I feel another vibration echo through the ship, and it’s a relief. “We’re about to do an unassisted skip. You ever done that before?”
“No. Planet born and raised.”
“Then hold on tight. You’re in for a bumpy ride.” I lean my head back and tuck the sensor between my teeth. There’s no flavor quite like shrieking spatial unreality—like licking the sweaty taint of an angel—and here she comes.
It’s six goddamn months before my ass comes straggling back home to Corona Nine, my Traveler trailing behind me and wondering why the fuck we’re back to this dump. We could afford a better grade of dump now, if I wanted. I’ve got some new tricks, some good stories that’ll get me some free drinks, and a handmade scarf that Selah made for me, which Ayren swore will be a great gift for dockmaster Karis-dee no matter which shade of humanity she comes in.
I’ve got it tied loosely around my waist like a bit of swagger. Selah told me it made me look like a storybook pirate, which is not a compliment I’ll turn down. But I don’t go to the stevedore bar where the dockmaster holds court. Instead, I head to my regular haunt. It still smells the same, old beer and mold and a weird cinnamon undertone, the one constant in my life. Well, one of two.
“Well fuck me,” Bara says. “I heard you were dead.”
“And I heard you were a cheap asshole,” I call back.

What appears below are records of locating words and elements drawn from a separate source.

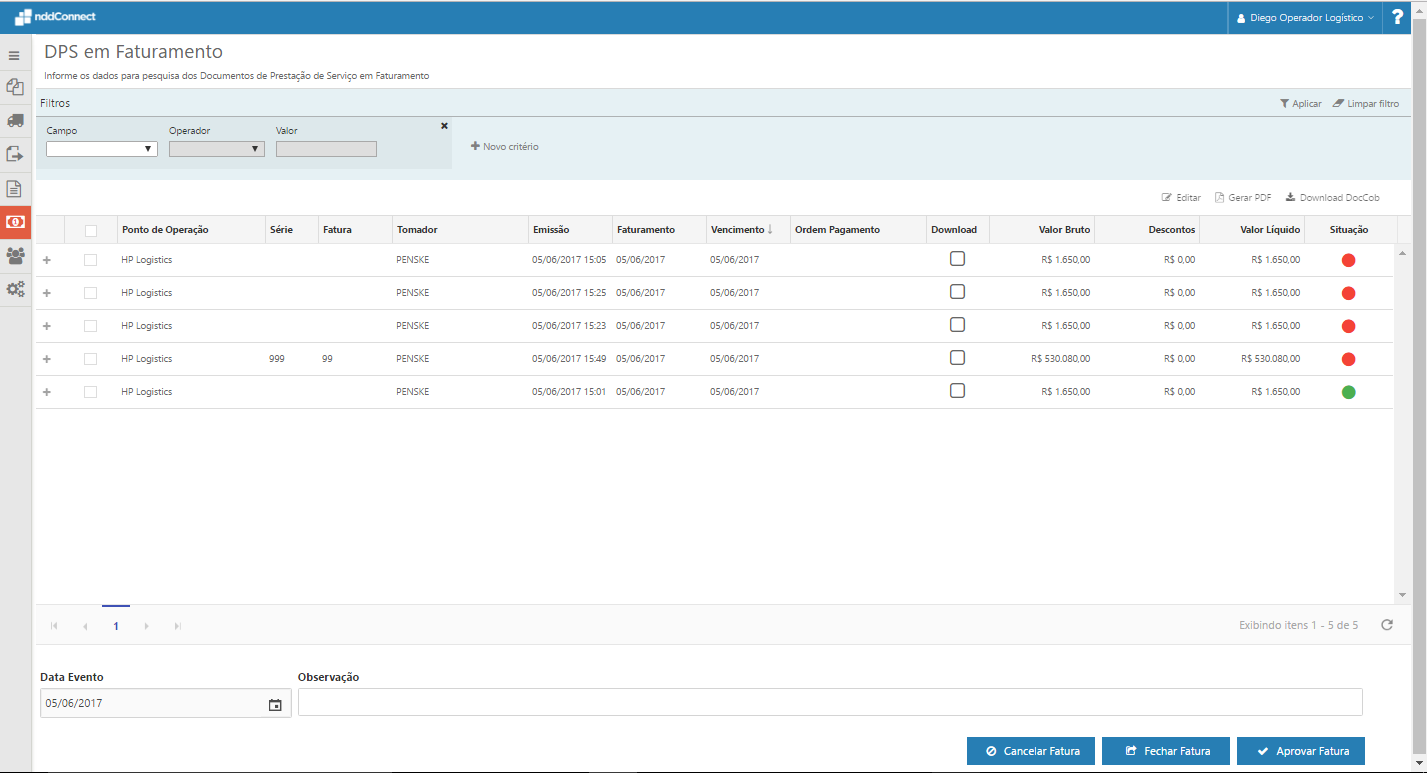This screenshot has height=773, width=1427.
Task: Remove filter criterion with the X icon
Action: (444, 125)
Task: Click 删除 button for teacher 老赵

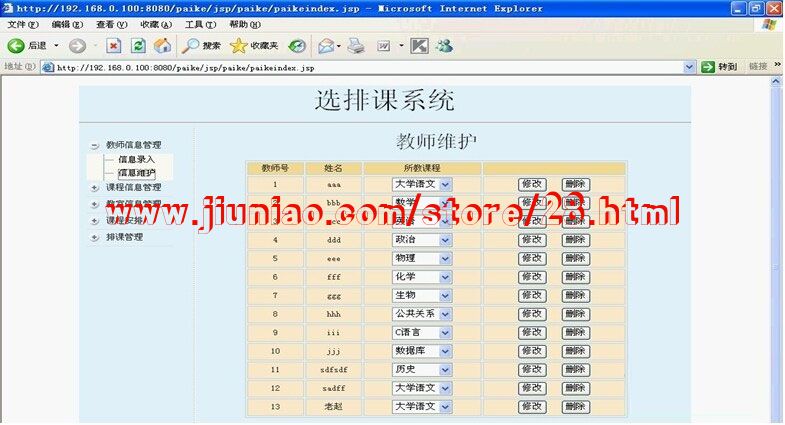Action: point(575,407)
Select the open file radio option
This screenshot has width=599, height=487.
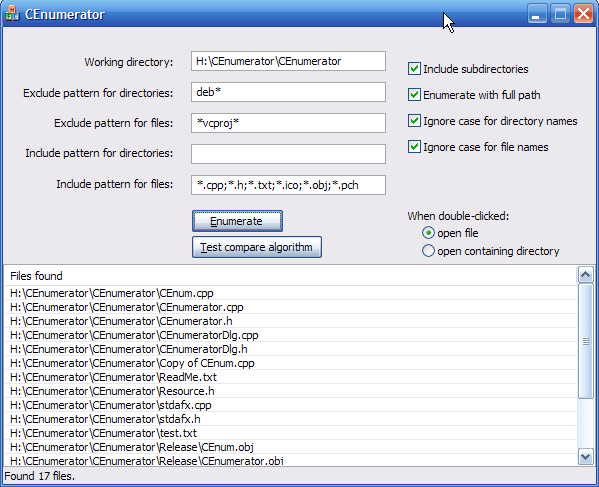pos(428,233)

“Just as well. You wouldn’t make much of an angel,” they tease.
“Fuck you.” Because that’s how friends say I missed you. “I’d show ’em how to really fly. My table better be free.”
“You already know it is.”
I throw myself into the creaky station chair, stretch out my legs, let myself grin like a smug bastard. Because who in this backwater shithole can say they’ve managed to skunk the Satrapy blockade twice? Just me. And the paydays are gonna roll in.
I hear Bara walk up behind me, their footsteps familiar as my own heartbeat. Then there’s the well-remembered click of a sipper cup being set down. But before Bara can go, I nudge the extra seat out with the toe of my boot, guided by my Traveler, who’s now starting to catch my drift.
“Who you waiting for?” Bara asks. “No one much here today.”
“Seat’s for you,” I say. So far, there have been only three people who have been in my life more than a day and never asked me That Stupid Question: Auntie, my Traveler , and Bara. Home is people, Ayren had said. I’m not giving him the satisfaction of admitting he might be right, not out loud.
Bara huffs a slightly metallic laugh and sits. “Pick up any other weird habits while you were running with the wolves for six months?”
I laugh. “Downsiders are fucking crazy, Bara. I sure hope not.” But my hand unerringly finds the tail of the scarf and plucks at it, lets the fine, soft strands of spun animal hair—imagine that shit, animal hair—trail through my fingers. “You like this color?”